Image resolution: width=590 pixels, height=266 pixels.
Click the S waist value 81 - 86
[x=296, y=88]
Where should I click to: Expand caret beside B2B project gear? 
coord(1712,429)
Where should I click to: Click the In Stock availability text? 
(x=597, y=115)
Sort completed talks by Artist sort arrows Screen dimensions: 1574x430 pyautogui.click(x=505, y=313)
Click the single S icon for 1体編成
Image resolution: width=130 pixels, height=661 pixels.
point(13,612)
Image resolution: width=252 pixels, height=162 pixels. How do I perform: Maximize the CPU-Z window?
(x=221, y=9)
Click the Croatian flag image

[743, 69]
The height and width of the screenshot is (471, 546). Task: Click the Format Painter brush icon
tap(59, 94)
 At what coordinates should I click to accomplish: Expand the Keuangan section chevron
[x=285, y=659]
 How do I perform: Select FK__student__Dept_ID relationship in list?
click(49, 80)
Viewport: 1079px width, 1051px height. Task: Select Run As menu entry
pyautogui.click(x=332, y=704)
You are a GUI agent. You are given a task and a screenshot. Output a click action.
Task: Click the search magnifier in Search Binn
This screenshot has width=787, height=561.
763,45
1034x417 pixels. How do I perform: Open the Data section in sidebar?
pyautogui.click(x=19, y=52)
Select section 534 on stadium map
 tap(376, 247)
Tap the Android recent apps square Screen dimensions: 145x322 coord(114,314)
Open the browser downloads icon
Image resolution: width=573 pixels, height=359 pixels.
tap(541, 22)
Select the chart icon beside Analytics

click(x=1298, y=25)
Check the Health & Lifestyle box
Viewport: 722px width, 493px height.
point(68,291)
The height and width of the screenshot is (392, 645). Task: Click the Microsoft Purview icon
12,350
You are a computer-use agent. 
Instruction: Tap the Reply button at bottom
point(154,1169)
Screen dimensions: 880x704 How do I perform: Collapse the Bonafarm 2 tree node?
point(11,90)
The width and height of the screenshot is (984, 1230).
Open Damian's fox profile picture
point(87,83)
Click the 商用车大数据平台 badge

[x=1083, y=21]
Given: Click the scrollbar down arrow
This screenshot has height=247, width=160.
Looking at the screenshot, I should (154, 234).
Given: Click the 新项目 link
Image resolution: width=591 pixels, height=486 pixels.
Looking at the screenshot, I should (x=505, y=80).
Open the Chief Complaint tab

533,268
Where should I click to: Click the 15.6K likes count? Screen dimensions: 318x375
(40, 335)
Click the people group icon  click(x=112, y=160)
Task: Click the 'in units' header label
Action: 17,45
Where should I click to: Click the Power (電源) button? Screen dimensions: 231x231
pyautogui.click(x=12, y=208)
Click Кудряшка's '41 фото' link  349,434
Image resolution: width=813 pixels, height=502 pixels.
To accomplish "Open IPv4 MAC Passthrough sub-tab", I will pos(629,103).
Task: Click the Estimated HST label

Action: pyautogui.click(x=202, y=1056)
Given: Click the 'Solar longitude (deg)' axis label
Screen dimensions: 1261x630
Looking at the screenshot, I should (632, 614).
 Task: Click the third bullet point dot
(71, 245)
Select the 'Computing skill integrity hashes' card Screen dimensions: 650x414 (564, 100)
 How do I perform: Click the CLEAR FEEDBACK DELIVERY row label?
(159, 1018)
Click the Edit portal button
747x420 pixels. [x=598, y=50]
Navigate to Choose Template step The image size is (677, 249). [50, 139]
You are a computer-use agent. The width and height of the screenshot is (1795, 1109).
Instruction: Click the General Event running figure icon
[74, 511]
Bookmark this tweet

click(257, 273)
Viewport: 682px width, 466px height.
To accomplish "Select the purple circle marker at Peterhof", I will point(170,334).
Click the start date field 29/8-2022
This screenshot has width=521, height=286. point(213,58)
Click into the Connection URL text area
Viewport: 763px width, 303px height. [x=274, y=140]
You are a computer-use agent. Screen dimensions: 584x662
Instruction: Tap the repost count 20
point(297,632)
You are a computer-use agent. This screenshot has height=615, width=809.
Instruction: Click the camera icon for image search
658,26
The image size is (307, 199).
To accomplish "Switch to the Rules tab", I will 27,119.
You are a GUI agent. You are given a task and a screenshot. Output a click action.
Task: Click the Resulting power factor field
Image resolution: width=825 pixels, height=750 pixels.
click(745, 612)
....................
(Exercise): Every line of the material is to be set down again verbatim.

(Result for this task):
Image resolution: width=590 pixels, height=266 pixels.
Click the S waist value 81 - 86
[x=296, y=88]
Where should I click to: Expand caret beside B2B project gear? 
coord(1712,429)
Where should I click to: Click the In Stock availability text? 
(x=597, y=115)
Sort completed talks by Artist sort arrows Screen dimensions: 1574x430 pyautogui.click(x=505, y=313)
Click the single S icon for 1体編成
Image resolution: width=130 pixels, height=661 pixels.
point(13,612)
Image resolution: width=252 pixels, height=162 pixels. How do I perform: Maximize the CPU-Z window?
(x=221, y=9)
Click the Croatian flag image

[743, 69]
The height and width of the screenshot is (471, 546). Task: Click the Format Painter brush icon
tap(59, 94)
 At what coordinates should I click to accomplish: Expand the Keuangan section chevron
[x=285, y=659]
 How do I perform: Select FK__student__Dept_ID relationship in list?
click(49, 80)
Viewport: 1079px width, 1051px height. Task: Select Run As menu entry
pyautogui.click(x=332, y=704)
You are a GUI agent. You are given a task and a screenshot. Output a click action.
Task: Click the search magnifier in Search Binn
This screenshot has width=787, height=561.
763,45
1034x417 pixels. How do I perform: Open the Data section in sidebar?
pyautogui.click(x=19, y=52)
Select section 534 on stadium map
 tap(376, 247)
Tap the Android recent apps square Screen dimensions: 145x322 coord(114,314)
Open the browser downloads icon
Image resolution: width=573 pixels, height=359 pixels.
tap(541, 22)
Select the chart icon beside Analytics

click(x=1298, y=25)
Check the Health & Lifestyle box
Viewport: 722px width, 493px height.
point(68,291)
The height and width of the screenshot is (392, 645). Task: Click the Microsoft Purview icon
12,350
You are a computer-use agent. 
Instruction: Tap the Reply button at bottom
point(154,1169)
Screen dimensions: 880x704 How do I perform: Collapse the Bonafarm 2 tree node?
point(11,90)
The width and height of the screenshot is (984, 1230).
Open Damian's fox profile picture
point(87,83)
Click the 商用车大数据平台 badge

[x=1083, y=21]
Given: Click the scrollbar down arrow
This screenshot has height=247, width=160.
Looking at the screenshot, I should (154, 234).
Given: Click the 新项目 link
Image resolution: width=591 pixels, height=486 pixels.
Looking at the screenshot, I should (x=505, y=80).
Open the Chief Complaint tab

533,268
Where should I click to: Click the 15.6K likes count? Screen dimensions: 318x375
(40, 335)
Click the people group icon  click(x=112, y=160)
Task: Click the 'in units' header label
Action: 17,45
Where should I click to: Click the Power (電源) button? Screen dimensions: 231x231
pyautogui.click(x=12, y=208)
Click Кудряшка's '41 фото' link  349,434
Image resolution: width=813 pixels, height=502 pixels.
To accomplish "Open IPv4 MAC Passthrough sub-tab", I will pos(629,103).
Task: Click the Estimated HST label

Action: pyautogui.click(x=202, y=1056)
Given: Click the 'Solar longitude (deg)' axis label
Screen dimensions: 1261x630
Looking at the screenshot, I should (632, 614).
 Task: Click the third bullet point dot
(71, 245)
Select the 'Computing skill integrity hashes' card Screen dimensions: 650x414 (564, 100)
 How do I perform: Click the CLEAR FEEDBACK DELIVERY row label?
(159, 1018)
Click the Edit portal button
747x420 pixels. [x=598, y=50]
Navigate to Choose Template step The image size is (677, 249). [50, 139]
You are a computer-use agent. The width and height of the screenshot is (1795, 1109).
Instruction: Click the General Event running figure icon
[74, 511]
Bookmark this tweet

click(257, 273)
Viewport: 682px width, 466px height.
To accomplish "Select the purple circle marker at Peterhof", I will point(170,334).
Click the start date field 29/8-2022
This screenshot has width=521, height=286. point(213,58)
Click into the Connection URL text area
Viewport: 763px width, 303px height. [x=274, y=140]
You are a computer-use agent. Screen dimensions: 584x662
Instruction: Tap the repost count 20
point(297,632)
You are a computer-use agent. This screenshot has height=615, width=809.
Instruction: Click the camera icon for image search
658,26
The image size is (307, 199).
To accomplish "Switch to the Rules tab", I will 27,119.
You are a GUI agent. You are given a task and a screenshot. Output a click action.
Task: Click the Resulting power factor field
Image resolution: width=825 pixels, height=750 pixels.
click(745, 612)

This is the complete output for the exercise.